Un silence s’installa. On pouvait entendre le bourdonnement d’une mouche qui essayait de s’échapper de cet asile de fous.

— À qui l’avez-vous remis ? — demanda Dasha, méfiante.

— Aux touristes. Via le service de réservation. La réservation était valable pendant six mois ! — Je me suis pris la tête entre les mains. — Des gens viennent de Novossibirsk, ils sont déjà dans l’avion. Une famille avec trois enfants et un chien. Ils ont payé le tarif plein.

— Eh bien, annule ! s’indigna Misha. Dis-leur que ta famille est arrivée ! C’est un cas de force majeure !

Je lui ai souri tristement, le regardant comme un psychiatre regarde un patient atteint de mégalomanie.

— Misha, tu es un homme d’affaires.

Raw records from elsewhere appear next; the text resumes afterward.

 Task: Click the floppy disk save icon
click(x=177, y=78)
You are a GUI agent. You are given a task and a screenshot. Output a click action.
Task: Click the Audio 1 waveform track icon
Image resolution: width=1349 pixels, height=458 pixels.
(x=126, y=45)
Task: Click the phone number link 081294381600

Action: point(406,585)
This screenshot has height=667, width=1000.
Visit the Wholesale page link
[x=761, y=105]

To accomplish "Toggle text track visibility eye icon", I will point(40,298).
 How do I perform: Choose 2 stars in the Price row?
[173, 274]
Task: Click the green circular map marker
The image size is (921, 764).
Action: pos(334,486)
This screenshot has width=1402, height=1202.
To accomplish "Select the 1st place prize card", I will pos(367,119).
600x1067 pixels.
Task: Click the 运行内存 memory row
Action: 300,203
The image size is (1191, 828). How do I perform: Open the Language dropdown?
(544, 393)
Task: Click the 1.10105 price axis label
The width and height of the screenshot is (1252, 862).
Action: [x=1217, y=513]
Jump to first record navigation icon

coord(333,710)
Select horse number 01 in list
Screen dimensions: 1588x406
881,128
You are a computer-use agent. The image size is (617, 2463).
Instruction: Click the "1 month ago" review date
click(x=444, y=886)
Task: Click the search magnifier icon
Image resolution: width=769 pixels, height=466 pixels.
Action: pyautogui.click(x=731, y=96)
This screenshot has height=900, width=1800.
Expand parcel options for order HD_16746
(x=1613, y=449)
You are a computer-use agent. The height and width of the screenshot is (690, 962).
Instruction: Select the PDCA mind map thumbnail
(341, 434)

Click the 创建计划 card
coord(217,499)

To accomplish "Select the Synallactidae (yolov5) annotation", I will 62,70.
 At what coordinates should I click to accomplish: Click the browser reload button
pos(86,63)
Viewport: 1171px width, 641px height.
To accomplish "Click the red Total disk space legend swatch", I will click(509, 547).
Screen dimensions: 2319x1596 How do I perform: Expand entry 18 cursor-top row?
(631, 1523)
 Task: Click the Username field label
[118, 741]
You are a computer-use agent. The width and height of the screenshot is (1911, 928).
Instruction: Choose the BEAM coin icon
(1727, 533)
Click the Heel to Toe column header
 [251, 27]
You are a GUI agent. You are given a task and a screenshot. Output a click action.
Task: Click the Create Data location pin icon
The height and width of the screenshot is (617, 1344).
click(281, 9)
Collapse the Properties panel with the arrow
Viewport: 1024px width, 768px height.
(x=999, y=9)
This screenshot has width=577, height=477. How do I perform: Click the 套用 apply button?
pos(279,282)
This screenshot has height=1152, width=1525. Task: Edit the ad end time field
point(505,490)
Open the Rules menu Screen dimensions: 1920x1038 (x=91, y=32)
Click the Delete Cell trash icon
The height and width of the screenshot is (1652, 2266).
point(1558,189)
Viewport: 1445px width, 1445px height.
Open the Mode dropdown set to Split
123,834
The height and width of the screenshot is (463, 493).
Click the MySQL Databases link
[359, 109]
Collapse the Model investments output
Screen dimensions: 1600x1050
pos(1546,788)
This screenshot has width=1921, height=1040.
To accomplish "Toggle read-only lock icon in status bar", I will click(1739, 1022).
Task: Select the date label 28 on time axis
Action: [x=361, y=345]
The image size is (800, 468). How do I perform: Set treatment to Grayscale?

Tu sais ce qu’est une pénalité ? Et un classement ? Si j’annule, je serai bloqué à vie et la pénalité sera telle que nous devrons vendre un rein. Le tien, probablement, car le mien a déjà souffert du stress.

— Et que faire ? — demanda Nina d’une voix aiguë.

— Il y a une possibilité, — j’ai marqué une pause. — Vous pouvez rester.

— Ouf, Dieu merci ! — soupira Dasha. — Tu m’as fait peur !

— …Mais vous devrez couvrir la somme que je perds, plus une pénalité, ai-je conclu d’un ton ferme. — Sinon, je devrai loger ces personnes dans votre chambre. Vous dormirez à quatre pattes. Le chien est gentil, mais baveux, paraît-il.